Двенадцать месяцев - от февраля до февраля. 6-6

Владимир Жестков
                Часть шестая

                Глава шестая. 11-28 января 1974 года.

    На площади Белорусского вокзала мы с Т.В. распрощались.

     - Сегодня буду отдыхать, на работу не поеду, - сказала мне Тамара Васильевна на прощание, - вам Иван Александрович тоже самое настоятельно советую сделать. Давайте до понедельника отдыхайте, и там мы с вами с утра сядем, да вместе подумаем, куда дальше двигаться будем.

    Я лишь головой кивнул и пошёл на кольцевую, мне же до Киевской надо было, а она на радиальную, поскольку посчитала, что до её Первомайской проще ехать через центр. Я уже почти до метро добрался, когда мне уличные часы на глаза попались и я круто развернулся и бегом в радиальное метро отправился. Ещё через десять минут я уже из метро Площадь Свердлова на поверхность выскочил и помчался в сторону Центрального телеграфа.
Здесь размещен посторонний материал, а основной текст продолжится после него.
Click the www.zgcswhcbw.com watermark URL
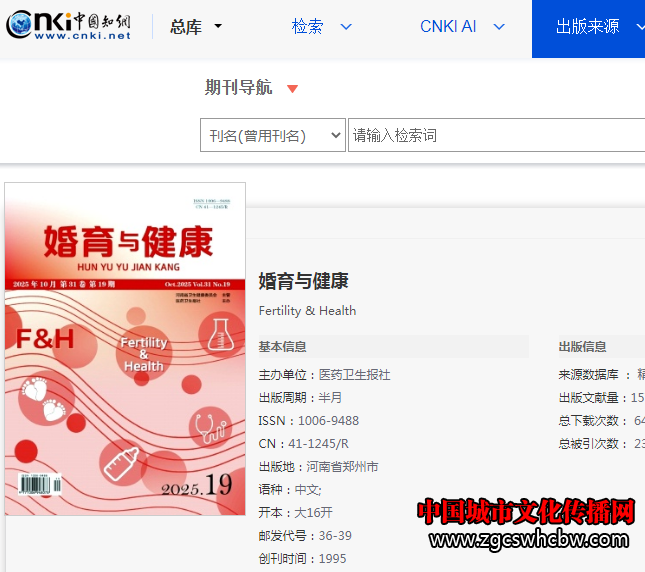 532,541
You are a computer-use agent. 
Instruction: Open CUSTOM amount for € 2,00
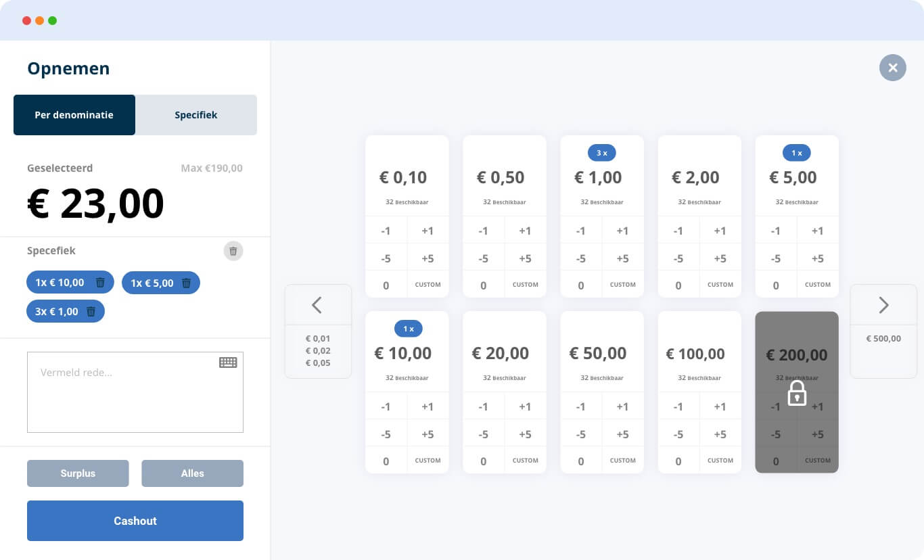(720, 285)
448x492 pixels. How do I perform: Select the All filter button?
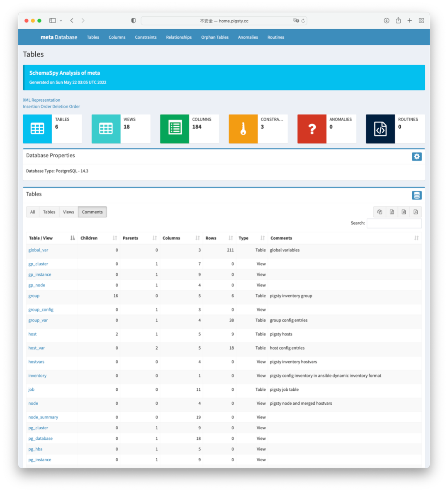tap(33, 212)
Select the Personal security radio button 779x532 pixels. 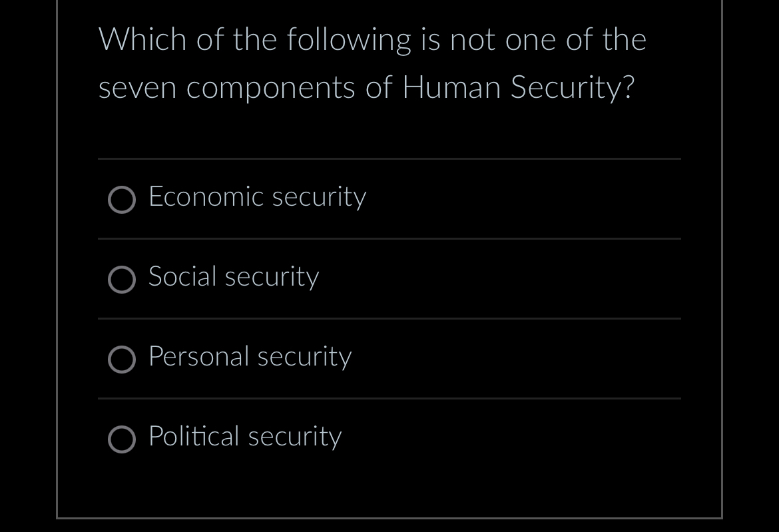pyautogui.click(x=122, y=360)
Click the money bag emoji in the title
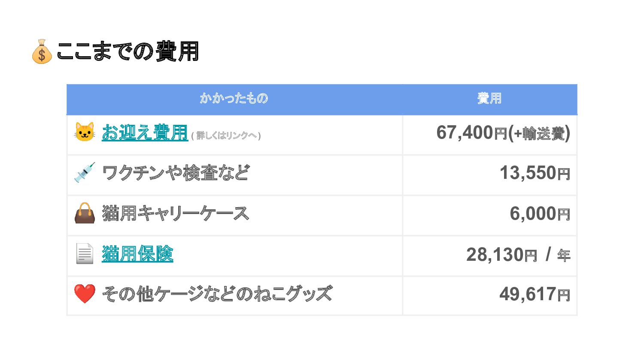 tap(42, 51)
     Ровно в восемь часов меня соединили с Магаданом. Надежда трубку сразу взяла:

     - Иван Александрович, добрый день! – услышал я, - простите, но у меня заседание кафедры началось, и я с вами поговорить не смогу. Попробуйте позвонить мне часа через полтора.

     И всё, связь прервалась. Ждать полтора часа я не стал. Не спеша дошёл до метро Площадь Революции и поехал в Патентный институт.  Надолго там не задержался, сдал сделанную работу, взял ещё немного новых заявок, да все повторные, которые успели прийти, и поехал домой. Там было пусто и, как мне даже показалось, холодно. Есть не стал, а прилёг на диван и неожиданно для себя заснул.

     Когда проснулся было совсем темно, я вскочил, посмотрел на часы и побежал в детский сад. С этой минуты у меня началась привычная жизнь. Дом, работа, вечером, если успевал, забирал Мишу из садика, рассмотрение заявок, посещение библиотеки и редкие встречи со Светланой. Так было и год назад, только Мишутка постоянно дома находился и в мою обязанность входило по утрам ездить на молочную кухню. Круиз и всё, что было с ним связано постепенно уходило в памяти куда-то всё глубже и глубже. Единственно, что было новым – я два, а иногда и три раза в неделю рано утром выбирался на Центральный телеграф и безуспешно пытался дозвониться до Магадана. Девушки-телефонистки меня там уже признавали и стоило мне появиться, как они сами заказывали переговоры, а мне только рукой махали, мол, посидите, ответят позовём. Но телефон упорно молчал. 28 января, я этот день запомнил отчётливо, как будто это накануне было, я выбрался из дома в половине шестого утра. Что меня толкнуло на это я уже не помню. Запомнились только крупные хлопья снега, падающие на землю. Когда я добрался до метро, мне пришлось постоять там и хорошенько стряхнуть снег с пальто и кепки. Холодно на улице не было, где-то, в районе минус два, максимум три градуса, поэтому при входе в метро даже слякоть образовалась. К моему удивлению, в центре снега не было. В начале седьмого я оказался в переговорном пункте и буквально через пару минут услышал:

     - Магадан, шестнадцатая кабинка.

     Эта сочетание – шестнадцатая кабинка застряло в моей памяти на всю жизнь. Вначале я даже не поверил, что приглашают меня и начал крутить головой, кто же здесь ещё Магадан заказал, но голос из громкоговорителя повторил:

     - Молодой человек в черном кожаном пальто пройдите в шестнадцатую кабинку.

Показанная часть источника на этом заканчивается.